**Written problem 1**. Rewrite the entries in the part that opens with the line containing "Given: Select the golden tide pull item slot" and closes with the line containing "Action: (58, 339)", replacing "rifle" with "pistol" and leaving everything else unchanged.

**Supplied text**.
Note: The following opinion was edited by AudioCaseFiles' staff. © 2008 Courtroom Connect, Inc.

MR. JUSTICE CLARK delivered the opinion of the Court.
This complaint for injunctive relief against appellants attacks the constitutionality of the [Civil Rights] Act as applied to a restaurant. The case was heard by a three-judge United States District Court and an injunction was issued restraining appellants from enforcing the Act against the restaurant. We now reverse the judgment.

The Facts.
Ollie's Barbecue is a family-owned restaurant in Birmingham, Alabama . . . It is located on a state highway 11 blocks from an interstate one and a somewhat greater distance from railroad and bus stations. The restaurant caters to a family and white-collar trade with a take-out service for Negroes.

In the 12 months preceding the passage of the Act, . . . a substantial portion of the food served in the restaurant had moved in interstate commerce. The restaurant has refused to serve Negroes in its dining accommodations since its original opening in 1927, and since July 2, 1964, it has been operating in violation of the Act. The court below concluded that if it were required to serve Negroes it would lose a substantial amount of business.
The basic holding in Heart of Atlanta Motel, answers many of the contentions made by the appellees. There we outlined the overall purpose and operational plan of Title II and found it a valid exercise of the power to regulate interstate commerce insofar as it requires hotels and motels to serve transients without regard to their race or color. In this case we consider its application to restaurants which serve food a substantial portion of which has moved in commerce.

The Act As Applied.
Section 201 (a) of Title II commands that all persons shall be entitled to the full and equal enjoyment of the goods and services of any place of public accommodation without discrimination or segregation on the ground of race, color, religion, or national origin; and 201 (b) defines establishments as places of public accommodation if their operations affect commerce or segregation by them is supported by state action. Sections 201 (b) (2) and (c) place any "restaurant . . . principally engaged in selling food for consumption on the premises" under the Act "if . . . it serves or offers to serve interstate travelers or a substantial portion of the food which it serves . . . has moved in commerce."

**Exercise data**.
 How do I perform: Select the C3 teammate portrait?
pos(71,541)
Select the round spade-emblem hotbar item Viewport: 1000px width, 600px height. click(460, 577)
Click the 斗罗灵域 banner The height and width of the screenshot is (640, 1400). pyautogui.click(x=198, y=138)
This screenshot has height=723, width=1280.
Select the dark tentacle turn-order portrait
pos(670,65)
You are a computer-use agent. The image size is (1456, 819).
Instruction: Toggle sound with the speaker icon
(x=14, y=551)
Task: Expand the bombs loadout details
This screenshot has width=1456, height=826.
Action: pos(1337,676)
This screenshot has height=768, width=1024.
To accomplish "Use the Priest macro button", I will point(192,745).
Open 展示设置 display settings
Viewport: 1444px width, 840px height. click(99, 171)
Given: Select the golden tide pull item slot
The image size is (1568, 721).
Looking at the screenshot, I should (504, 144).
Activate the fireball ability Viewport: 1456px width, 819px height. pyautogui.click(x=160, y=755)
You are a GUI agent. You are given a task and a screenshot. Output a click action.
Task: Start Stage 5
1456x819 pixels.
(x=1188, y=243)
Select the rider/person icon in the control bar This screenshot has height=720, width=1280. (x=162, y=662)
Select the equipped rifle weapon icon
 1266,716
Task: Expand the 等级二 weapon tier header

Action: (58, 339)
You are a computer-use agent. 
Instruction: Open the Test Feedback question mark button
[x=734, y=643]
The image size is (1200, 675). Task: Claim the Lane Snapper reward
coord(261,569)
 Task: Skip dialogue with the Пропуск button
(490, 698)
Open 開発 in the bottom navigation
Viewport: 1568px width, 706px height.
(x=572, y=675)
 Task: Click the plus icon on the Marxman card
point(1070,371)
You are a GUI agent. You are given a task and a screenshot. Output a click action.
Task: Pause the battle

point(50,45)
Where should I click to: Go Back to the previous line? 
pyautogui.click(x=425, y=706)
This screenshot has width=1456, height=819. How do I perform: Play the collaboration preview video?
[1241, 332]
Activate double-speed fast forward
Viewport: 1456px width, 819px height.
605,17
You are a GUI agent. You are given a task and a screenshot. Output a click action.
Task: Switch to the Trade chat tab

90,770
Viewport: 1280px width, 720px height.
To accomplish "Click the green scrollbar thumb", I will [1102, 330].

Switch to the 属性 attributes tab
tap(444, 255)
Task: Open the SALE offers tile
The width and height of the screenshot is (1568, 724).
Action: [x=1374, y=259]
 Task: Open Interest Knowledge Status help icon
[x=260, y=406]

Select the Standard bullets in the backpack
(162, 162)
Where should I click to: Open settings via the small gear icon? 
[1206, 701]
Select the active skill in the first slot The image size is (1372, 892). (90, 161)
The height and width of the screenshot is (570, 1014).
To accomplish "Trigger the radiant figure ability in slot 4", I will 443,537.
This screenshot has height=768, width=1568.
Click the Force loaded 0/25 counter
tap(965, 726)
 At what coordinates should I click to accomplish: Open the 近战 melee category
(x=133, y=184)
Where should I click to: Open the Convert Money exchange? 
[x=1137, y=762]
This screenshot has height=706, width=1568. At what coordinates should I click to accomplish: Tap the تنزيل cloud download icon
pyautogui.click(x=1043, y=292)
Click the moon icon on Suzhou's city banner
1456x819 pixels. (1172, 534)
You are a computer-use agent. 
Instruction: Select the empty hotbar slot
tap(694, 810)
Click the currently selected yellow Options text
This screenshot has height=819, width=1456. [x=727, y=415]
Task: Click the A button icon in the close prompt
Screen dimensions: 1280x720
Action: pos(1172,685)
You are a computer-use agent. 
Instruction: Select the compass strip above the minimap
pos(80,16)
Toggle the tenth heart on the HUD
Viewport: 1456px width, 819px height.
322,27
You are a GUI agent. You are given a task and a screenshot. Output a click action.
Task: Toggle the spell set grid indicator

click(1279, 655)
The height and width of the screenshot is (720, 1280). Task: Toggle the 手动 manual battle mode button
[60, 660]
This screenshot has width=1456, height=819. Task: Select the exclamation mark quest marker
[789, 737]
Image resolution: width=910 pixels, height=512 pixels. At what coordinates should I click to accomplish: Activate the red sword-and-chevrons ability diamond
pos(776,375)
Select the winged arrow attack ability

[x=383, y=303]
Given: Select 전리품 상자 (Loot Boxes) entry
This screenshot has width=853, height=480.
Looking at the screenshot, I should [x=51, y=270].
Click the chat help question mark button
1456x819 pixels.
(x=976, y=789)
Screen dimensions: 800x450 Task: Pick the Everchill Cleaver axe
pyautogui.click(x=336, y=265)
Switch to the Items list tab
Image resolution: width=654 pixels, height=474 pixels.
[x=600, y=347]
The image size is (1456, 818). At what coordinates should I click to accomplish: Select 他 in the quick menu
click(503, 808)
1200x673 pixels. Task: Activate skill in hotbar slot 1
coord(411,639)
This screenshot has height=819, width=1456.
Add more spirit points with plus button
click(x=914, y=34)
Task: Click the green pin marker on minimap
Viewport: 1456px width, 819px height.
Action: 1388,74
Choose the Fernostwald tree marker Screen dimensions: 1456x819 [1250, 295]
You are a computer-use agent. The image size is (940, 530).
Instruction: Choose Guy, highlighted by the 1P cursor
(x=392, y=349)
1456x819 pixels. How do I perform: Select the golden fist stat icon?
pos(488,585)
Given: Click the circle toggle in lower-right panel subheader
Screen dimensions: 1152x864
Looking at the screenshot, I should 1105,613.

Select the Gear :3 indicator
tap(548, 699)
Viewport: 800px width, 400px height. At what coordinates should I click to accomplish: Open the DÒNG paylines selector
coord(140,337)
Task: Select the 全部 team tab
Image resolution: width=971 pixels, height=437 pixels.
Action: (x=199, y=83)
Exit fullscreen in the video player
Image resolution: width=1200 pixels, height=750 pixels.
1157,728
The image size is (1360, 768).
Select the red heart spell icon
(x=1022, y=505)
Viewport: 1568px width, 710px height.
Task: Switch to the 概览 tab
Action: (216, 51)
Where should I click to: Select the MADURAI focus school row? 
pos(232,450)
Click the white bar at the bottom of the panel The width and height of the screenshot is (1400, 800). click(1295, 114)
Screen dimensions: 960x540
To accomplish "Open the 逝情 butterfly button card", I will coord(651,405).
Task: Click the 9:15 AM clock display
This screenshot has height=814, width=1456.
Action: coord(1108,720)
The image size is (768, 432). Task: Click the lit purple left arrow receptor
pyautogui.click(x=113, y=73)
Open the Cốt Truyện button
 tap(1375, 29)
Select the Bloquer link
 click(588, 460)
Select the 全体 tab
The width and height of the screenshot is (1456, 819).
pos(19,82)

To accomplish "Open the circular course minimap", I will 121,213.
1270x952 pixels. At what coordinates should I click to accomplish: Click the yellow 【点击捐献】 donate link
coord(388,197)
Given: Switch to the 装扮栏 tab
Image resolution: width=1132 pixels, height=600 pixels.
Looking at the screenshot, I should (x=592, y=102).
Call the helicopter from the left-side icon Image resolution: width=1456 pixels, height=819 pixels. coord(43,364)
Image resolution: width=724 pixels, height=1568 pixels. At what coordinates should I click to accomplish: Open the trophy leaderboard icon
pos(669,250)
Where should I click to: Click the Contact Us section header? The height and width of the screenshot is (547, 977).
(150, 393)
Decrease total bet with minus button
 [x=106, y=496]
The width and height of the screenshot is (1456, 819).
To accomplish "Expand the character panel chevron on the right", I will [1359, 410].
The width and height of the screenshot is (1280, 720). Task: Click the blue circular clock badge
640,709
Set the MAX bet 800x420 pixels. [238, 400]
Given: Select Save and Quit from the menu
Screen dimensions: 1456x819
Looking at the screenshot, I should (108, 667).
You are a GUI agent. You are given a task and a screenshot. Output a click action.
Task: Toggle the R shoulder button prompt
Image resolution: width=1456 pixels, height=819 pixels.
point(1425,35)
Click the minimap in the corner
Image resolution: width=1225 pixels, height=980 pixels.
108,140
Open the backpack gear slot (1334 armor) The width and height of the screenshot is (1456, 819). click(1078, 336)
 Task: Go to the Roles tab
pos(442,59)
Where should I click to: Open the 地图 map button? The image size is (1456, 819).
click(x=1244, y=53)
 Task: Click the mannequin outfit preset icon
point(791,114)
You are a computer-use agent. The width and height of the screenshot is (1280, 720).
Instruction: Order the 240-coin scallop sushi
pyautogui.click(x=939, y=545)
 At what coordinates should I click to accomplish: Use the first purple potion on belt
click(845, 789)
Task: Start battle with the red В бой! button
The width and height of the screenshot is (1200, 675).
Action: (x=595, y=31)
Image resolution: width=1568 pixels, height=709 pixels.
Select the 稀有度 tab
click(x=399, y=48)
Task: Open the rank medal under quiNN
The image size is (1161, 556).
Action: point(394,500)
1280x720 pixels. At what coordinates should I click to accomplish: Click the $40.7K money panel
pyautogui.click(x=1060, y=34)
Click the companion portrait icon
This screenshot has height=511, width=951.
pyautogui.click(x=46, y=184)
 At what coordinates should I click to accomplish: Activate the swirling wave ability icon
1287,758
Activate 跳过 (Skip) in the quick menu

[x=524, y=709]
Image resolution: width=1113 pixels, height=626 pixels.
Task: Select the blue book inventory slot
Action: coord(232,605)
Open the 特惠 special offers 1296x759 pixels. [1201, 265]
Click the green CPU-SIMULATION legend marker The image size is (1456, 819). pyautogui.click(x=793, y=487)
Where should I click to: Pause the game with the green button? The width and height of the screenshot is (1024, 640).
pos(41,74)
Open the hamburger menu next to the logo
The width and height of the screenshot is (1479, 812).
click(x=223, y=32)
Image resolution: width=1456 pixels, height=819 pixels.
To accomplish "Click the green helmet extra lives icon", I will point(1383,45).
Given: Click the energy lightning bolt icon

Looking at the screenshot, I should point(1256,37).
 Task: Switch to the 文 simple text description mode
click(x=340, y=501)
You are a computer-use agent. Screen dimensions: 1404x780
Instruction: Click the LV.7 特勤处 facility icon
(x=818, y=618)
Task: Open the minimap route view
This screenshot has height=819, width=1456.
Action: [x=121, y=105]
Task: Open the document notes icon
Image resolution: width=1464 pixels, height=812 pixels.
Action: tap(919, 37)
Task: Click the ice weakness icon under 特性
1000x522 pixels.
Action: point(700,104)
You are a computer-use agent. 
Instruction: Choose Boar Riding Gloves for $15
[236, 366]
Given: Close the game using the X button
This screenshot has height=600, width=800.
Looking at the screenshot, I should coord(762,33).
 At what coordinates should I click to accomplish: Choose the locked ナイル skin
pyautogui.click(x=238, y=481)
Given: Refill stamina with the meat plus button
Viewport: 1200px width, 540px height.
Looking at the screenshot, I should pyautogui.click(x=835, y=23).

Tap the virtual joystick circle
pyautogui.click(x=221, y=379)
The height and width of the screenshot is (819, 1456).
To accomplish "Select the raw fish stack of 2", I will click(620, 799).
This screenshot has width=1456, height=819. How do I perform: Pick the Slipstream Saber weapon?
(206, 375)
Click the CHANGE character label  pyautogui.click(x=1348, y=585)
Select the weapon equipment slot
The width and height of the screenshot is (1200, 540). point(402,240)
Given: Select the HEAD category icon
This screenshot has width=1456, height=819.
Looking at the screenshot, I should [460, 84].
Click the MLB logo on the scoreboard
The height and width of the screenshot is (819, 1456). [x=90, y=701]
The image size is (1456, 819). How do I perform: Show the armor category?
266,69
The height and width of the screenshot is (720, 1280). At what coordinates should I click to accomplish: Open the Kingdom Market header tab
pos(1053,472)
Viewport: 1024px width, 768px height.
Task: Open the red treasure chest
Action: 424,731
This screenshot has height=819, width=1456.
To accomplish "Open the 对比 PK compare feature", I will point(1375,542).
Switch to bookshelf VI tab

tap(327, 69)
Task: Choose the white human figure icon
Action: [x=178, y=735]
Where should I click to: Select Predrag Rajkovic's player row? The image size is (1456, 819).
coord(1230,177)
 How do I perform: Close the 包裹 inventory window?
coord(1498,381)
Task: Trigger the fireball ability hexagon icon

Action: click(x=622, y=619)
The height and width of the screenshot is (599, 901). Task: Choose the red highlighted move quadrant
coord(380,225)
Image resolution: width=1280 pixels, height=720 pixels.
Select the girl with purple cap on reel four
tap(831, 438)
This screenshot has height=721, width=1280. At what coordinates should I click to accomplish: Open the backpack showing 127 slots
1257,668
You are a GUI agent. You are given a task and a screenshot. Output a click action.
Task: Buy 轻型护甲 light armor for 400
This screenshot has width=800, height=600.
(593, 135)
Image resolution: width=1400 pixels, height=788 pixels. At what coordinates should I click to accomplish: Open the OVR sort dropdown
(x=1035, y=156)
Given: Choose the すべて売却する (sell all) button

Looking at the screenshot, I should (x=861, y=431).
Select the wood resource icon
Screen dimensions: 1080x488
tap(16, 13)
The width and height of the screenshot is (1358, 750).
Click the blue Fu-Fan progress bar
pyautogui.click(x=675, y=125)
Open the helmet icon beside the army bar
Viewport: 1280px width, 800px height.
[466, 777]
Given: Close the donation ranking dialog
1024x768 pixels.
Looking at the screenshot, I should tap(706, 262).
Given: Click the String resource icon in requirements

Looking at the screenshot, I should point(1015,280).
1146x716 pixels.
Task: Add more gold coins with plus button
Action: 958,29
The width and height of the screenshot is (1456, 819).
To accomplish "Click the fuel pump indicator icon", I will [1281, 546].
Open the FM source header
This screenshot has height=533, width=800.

**Written problem 2**. According to the court opinion, in what year did Ollie's Barbecue first open?

**Exercise output 1**.
Given: Select the golden tide pull item slot
The image size is (1568, 721).
Looking at the screenshot, I should (504, 144).
Activate the fireball ability Viewport: 1456px width, 819px height. pyautogui.click(x=160, y=755)
You are a GUI agent. You are given a task and a screenshot. Output a click action.
Task: Start Stage 5
1456x819 pixels.
(x=1188, y=243)
Select the rider/person icon in the control bar This screenshot has height=720, width=1280. (x=162, y=662)
Select the equipped pistol weapon icon
 1266,716
Task: Expand the 等级二 weapon tier header

Action: (58, 339)

**Exercise output 2**. 1927